Tasks to perform:
1 – Answer these from the poetry blog post:
(a) What country did the writer's mum come from?
(b) What happens to the toad in the poem the writer's mum loved?
(c) Which TV talent show did the writer watch with their parents as a child?
2 – Pick up the poetry blog post after its last sentence and write the next part.

Excerpted text:
•••••

The Uninvited Poet
My first ‘Joyful Connection’ blog was about my very first solo adventure to foreign climes. I also shared the fact that I wanted write about things that are important to me, the things I am passionate about. Most especially the connections we feel as human beings.
We live in a time of change, when the world seems upside down and makes very little sense. One thing however, which has always made sense to me, is poetry.
My mum was a huge fan of poetry, which is really where my passion began. My mum hailing from Scotland, loved poetry written in the vernacular which when I was little, sounded absolutely bonkers.
However, there was something in her delivery when read aloud that helped me understand. The poem below was one of her favourites. It is about a toad who boasts how wonderful he is to anyone who will listen.
Just as he finishes waffling about his brilliance, a heron flys by and eats him!
Like most young children growing up in Britain in the 70’s I watched ‘Opportunity Knocks’ (one of the first talent shows in Britain) with my parents. This was probably the first time I discovered the ‘Spoken Word’ in the form of Pam Ayers and her comedic stanzas of rhyme.
I recently listened to her in an interview, in which she said she didn’t see herself as a ‘Performance Poet’ I beg to differ, even as a child I could see the profound effect she had on an audience and my parents.
Later in life I had the privilege of watching three Performance Poets at the age of seventeen.

•••••

Given material:
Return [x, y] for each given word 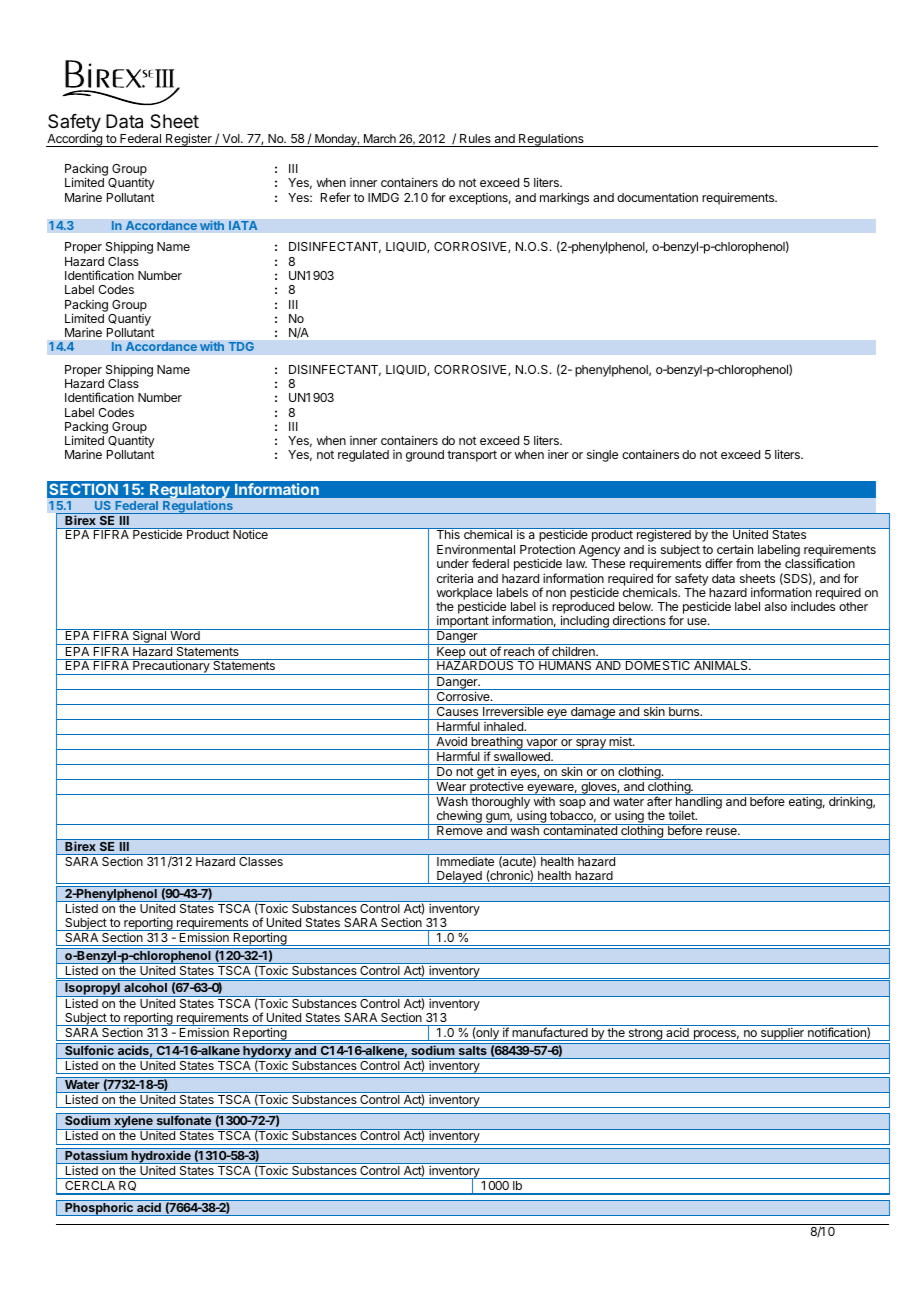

•••••

Answers to the problems:
1 –
(a) Scotland.
(b) A heron flies by and eats him.
(c) 'Opportunity Knocks'.

2 –
I had no idea of their greatness at the time, they were just three scary guys who came on as the interval entertainment during a ‘Ska Music’ gig in Camden.
Introduced as ‘The Ranting Poets’ Lyndon Kwasi Johnson, Benjamin Zephaniah, and John Cooper Clarke. They were terrifying and amazing in equal measure, in a time of racial intolerance and ‘Thatchers Britain.’ Even though I didn’t fully understand everything they said I didn’t forget how their words made me feel.
I recently met Benjamin Zephaniah (at one of his performances) and told him that he had terrified me, he laughed and asked if he was ranting about ‘Thatcher’ when I explained he was, he said it was because he was so angry.
That’s why I love poetry, it is an expression of how we feel, connecting through language to convey those thoughts.
I have written poetry for as long as I can remember but only recently began to perform my poetry to strangers.
The reason for this is that I had written a poem about the loss of one of my best friends. Someone too young, who was extraordinary.
I think I needed to make sense of it all and validate her life because it had ended far too soon. I needed to share it with the world, to confirm that she was here and that she mattered.
I knew I needed to do this on my own and I really was worried that it just wasn’t good enough or that it wouldn’t justify her existence.
I had seen an advert for a local Folk Festival in Leigh On Sea in Essex, which included a spoken word evening in one of the local churches and so nervously, I went along.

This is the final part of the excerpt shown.